The Apple relationship: I want Apple to be cool. Apple wants to be cool. That's why there's little pushback on pricing or obsolence or disappointing developers.
The demagogue politician relationship: I will feel more powerful if you get elected and get your way. You will feel more powerful if you get elected and get your way.
The search engine relationship (when it's working): I want to find what I'm looking for. You want me to find what I'm looking for, regardless of the short-term income possibilities.
The Mercedes (formerly Cadillac) relationship: I want a prestige product that reliably delivers an expensive label that's unattainable to many. They want to reliably and consistently charge a lot for a car that sends a message to everyone else.

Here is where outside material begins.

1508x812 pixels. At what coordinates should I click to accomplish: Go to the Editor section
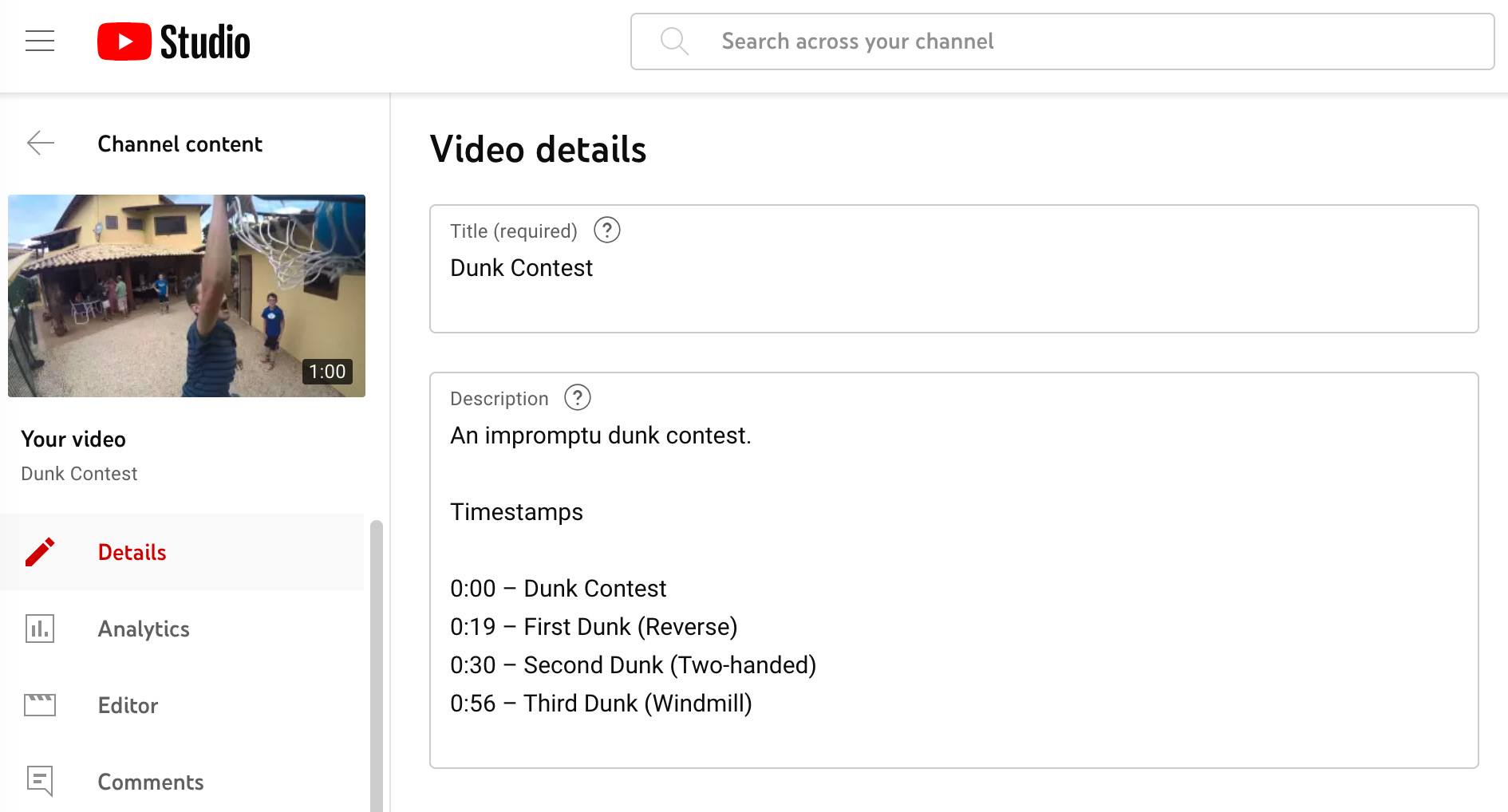[128, 705]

The farmer's market relationship: I want to eat sustainable foods that make me feel good. You want to grow sustainable foods that make me feel good.
Compare these to the ultimately doomed relationships (if not doomed, then tense) in which goals don't align, relationships where the brand took advantage of an opening but then grows out of the initial deal and wants to change it:
The Dell relationship: I want a cheap, boring, reliable computer. You want to make more profit.

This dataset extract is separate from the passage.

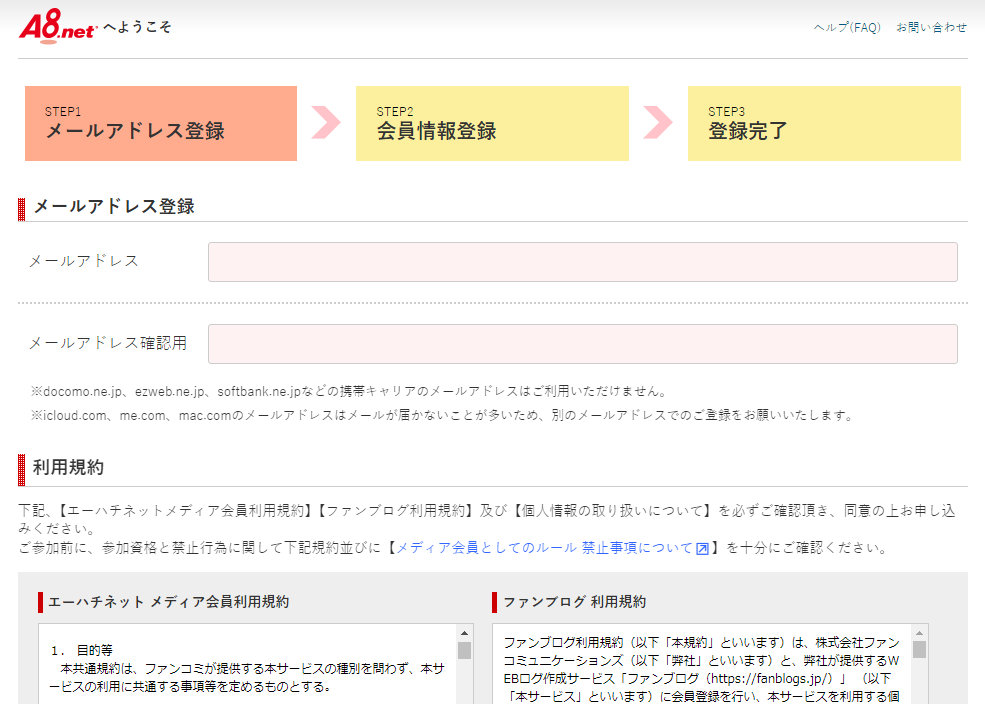Click the external-link icon after 禁止事項について

pyautogui.click(x=703, y=549)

The hip designer relationship: I want the new thing no one else has yet. You want to be around for years.
The search engine relationship (when it doesn't work): I want to find what I'm looking for. You want to distract me and take money to send me places I actually don't want to go.

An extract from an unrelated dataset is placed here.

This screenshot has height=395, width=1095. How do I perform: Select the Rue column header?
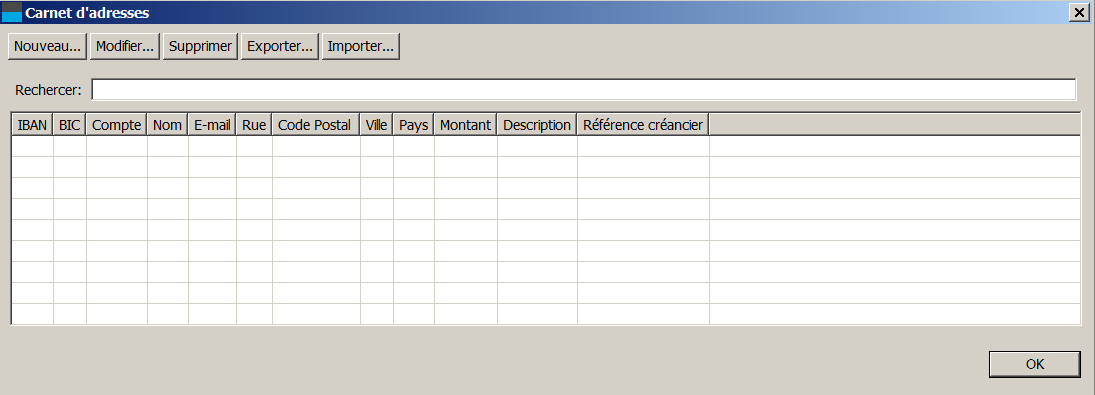[254, 125]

The reluctant purchaser relationship: I don't want to waste money on something I didn't know I wanted. You want to make a commission.
The troll relationship: I want to laugh at a buffoon who doesn't realize he's making a fool of himself. You want to be respected by the mainstream.
The young actor relationship: I want the fresh-faced young movie star. You want a career that lasts more than a year.
The typical media relationship: I want to see the shows, you want to interrupt with ads.
Alignment isn't something you say. It's something you do. Alignment is demonstrated when you make the tough calls, when you see if the thing that matters the most to you is also the thing that matters the most to the other person.
The tension that comes from misalignment can work for a while, but it's when alignment kicks in that the enterprise really scales.



April 24, 2011
The opportunity is here
At the same time that our economic engines are faltering, something else is happening. Like all revolutions, it happens in fits and starts, without perfection, but it's clearly happening.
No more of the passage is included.